EXCERPTED PASSAGE:
Regarding claim 15, the combination of Bansal, and Gorokhov teaches The method according to claim 2, wherein, in the updating, the weight coefficient is updated by an algorithm of Adam. (Bansal [p. 4 §2] "This weight update step can be replaced by multiple gradient steps or alternative neural network training approaches such as momentum [28] or Adam [15]."). 

Regarding claim 17, claim 17 is substantially similar to claim 1.  Therefore, the rejection applied to claim 1 also applies to claim 17.

	Regarding claim 18, the combination of Bansal, and Gorokhov teaches The device according to claim 17, wherein the one or more processors is further configured to delete the inactive node and the inactive channel from the neural network, (Gorokhov [¶0018] " the context information includes channel values (e.g., red channel values, green channel values, blue channel values) associated with the first network layer 22. Moreover, the context aggregation component 26 may be a downsample (e.g., pooling) layer that averages channel values in the first network layer 22. Additionally, the illustrated branch path 20 includes a plurality of FC layers 30 (30 a, 30 b) that conduct an importance classification of the aggregated context information and selectively exclude one or more channels in the first network layer 22 from consideration by the second network layer 24 based on the importance classification" [¶0019] " if the first network layer 22 has 256 output neurons, the context aggregation component 26 might provide a “blob” of 256 values to a first FC layer 30 a, where the first FC layer 30 a generates a high-level feature vector having 32 elements/output neurons (e.g., with the value of each output neuron indicating the likelihood of that neuron being activated). Additionally, a second FC layer 30 b may generate an importance score vector based on the high-level feature vector, where the importance score vector has 256 output neurons. The second FC layer 30 b may generally make higher level classifications than the first FC layer 30 a. The importance score vector may contain zero values for neurons in less important channels" Gorokhov explicitly teaches selectively specifying inactive neurons (nodes) and channels.  Pruning interpreted as synonymous with deleting.)

(Stored items)
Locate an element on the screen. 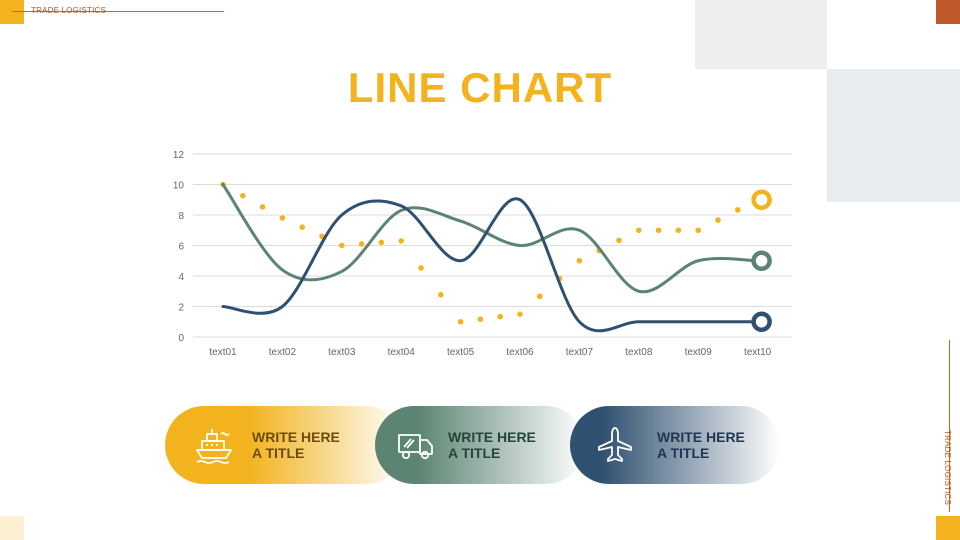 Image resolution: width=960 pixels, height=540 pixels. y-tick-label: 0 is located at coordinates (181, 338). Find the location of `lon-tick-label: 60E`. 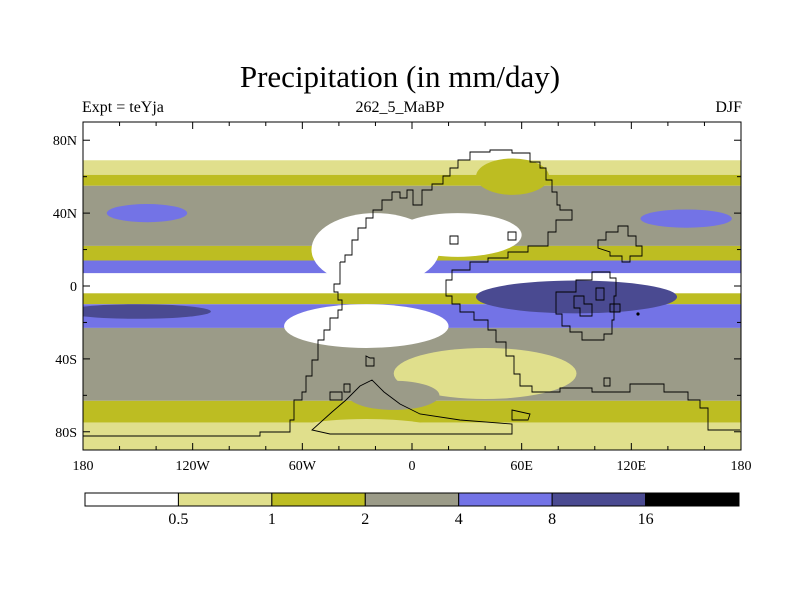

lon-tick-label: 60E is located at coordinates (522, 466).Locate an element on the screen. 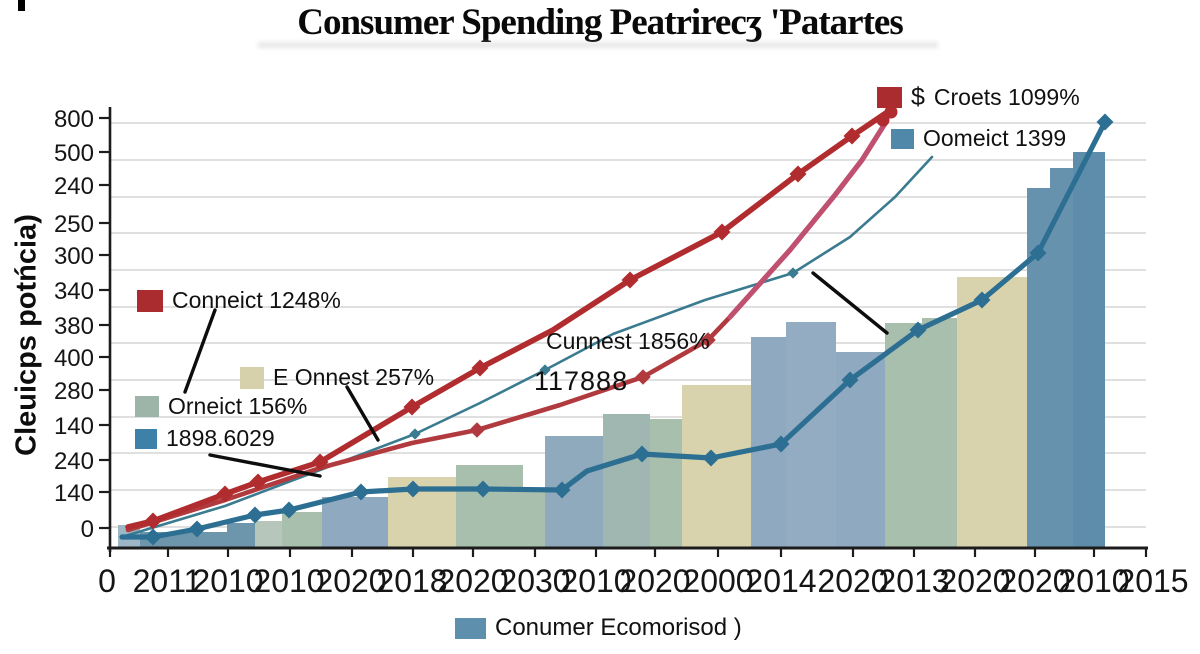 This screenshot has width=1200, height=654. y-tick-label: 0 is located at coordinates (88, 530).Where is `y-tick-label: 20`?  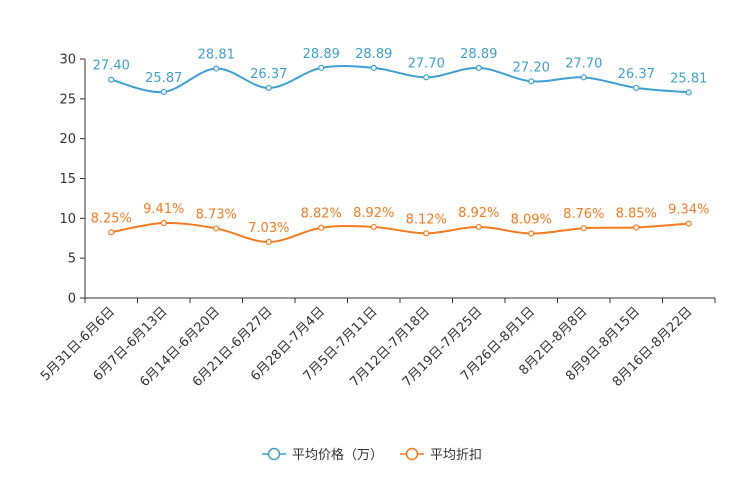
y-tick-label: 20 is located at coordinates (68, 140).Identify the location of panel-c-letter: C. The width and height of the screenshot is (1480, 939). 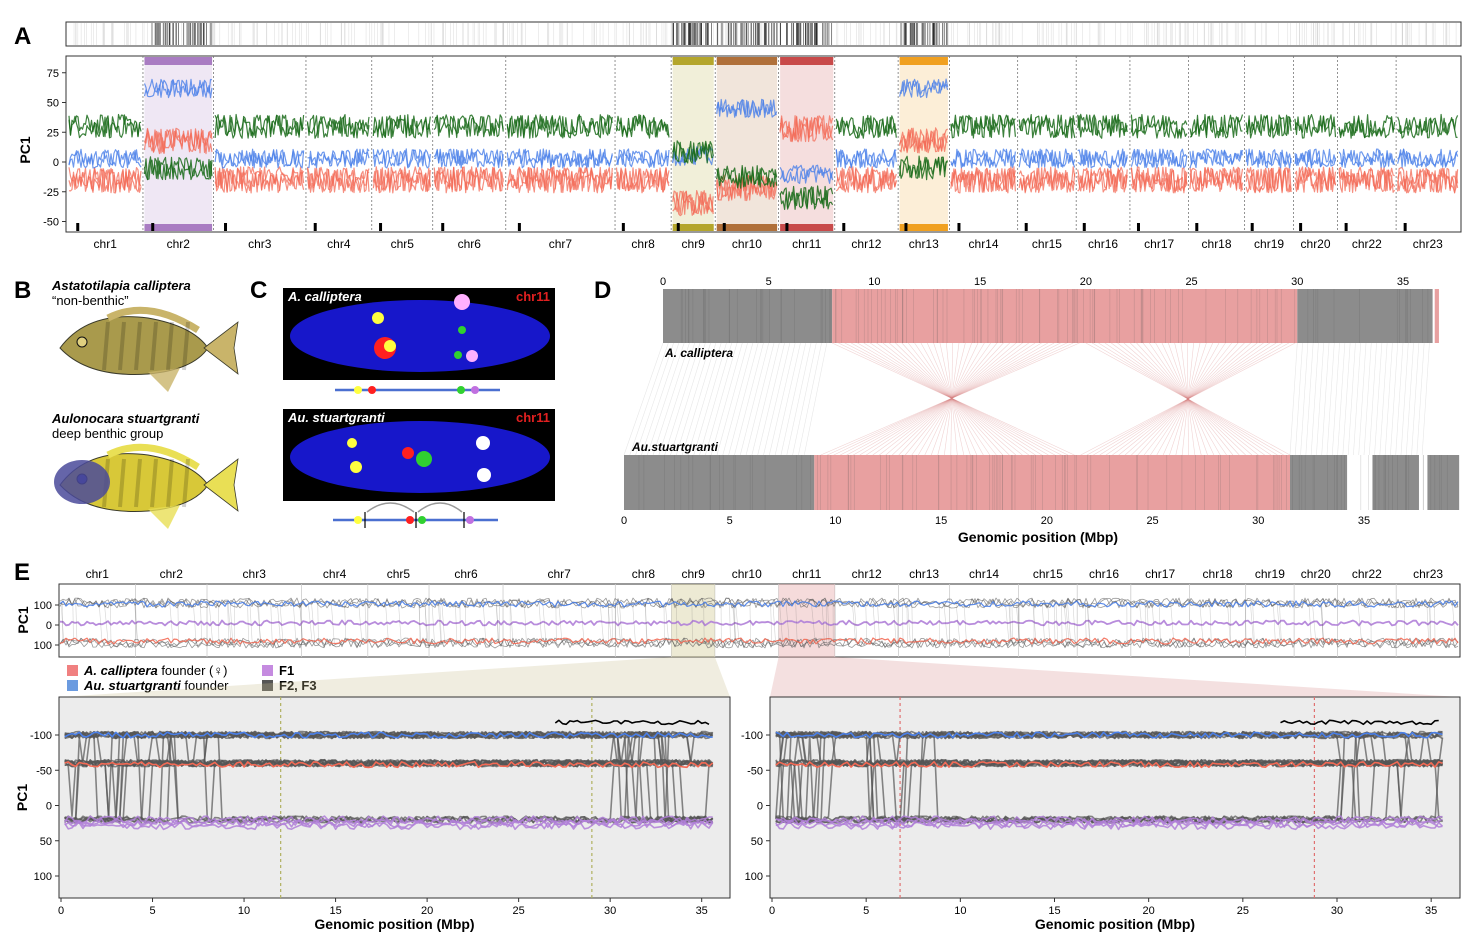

PROBLEM SET:
1) In the patent claims passage, copy everything from "Regarding claim 15, the" down to "to claim 17.", substituting "RMSProp" for "Adam".
2) Pick up where the patent claims passage stops and keep writing it.
None of the data is needed here.

YOUR RESPONSES:
1)
Regarding claim 15, the combination of Bansal, and Gorokhov teaches The method according to claim 2, wherein, in the updating, the weight coefficient is updated by an algorithm of RMSProp. (Bansal [p. 4 §2] "This weight update step can be replaced by multiple gradient steps or alternative neural network training approaches such as momentum [28] or RMSProp [15]."). 

Regarding claim 17, claim 17 is substantially similar to claim 1.  Therefore, the rejection applied to claim 1 also applies to claim 17.

2)
	wherein activation functions set in all nodes and channels included in all intermediate layers of the neural network include an interval of an input value at which a differential function becomes 0 or an interval of an input value at which the differential function is asymptotic to 0, (Bansal [p. 8 §3.3.1] "We consider a shallow neural network with weight vector W = [w1w2] and sigmoidal output...where y˜µ = yµ/2 + 1/2 is the output label {−1, 1} recoded to {0, 1}. Differentiating with respect to the weights yields the gradient descent update" Bansal explicitly teaches that the derivative of the sigmoid activation function is mapped from 0 to 1.)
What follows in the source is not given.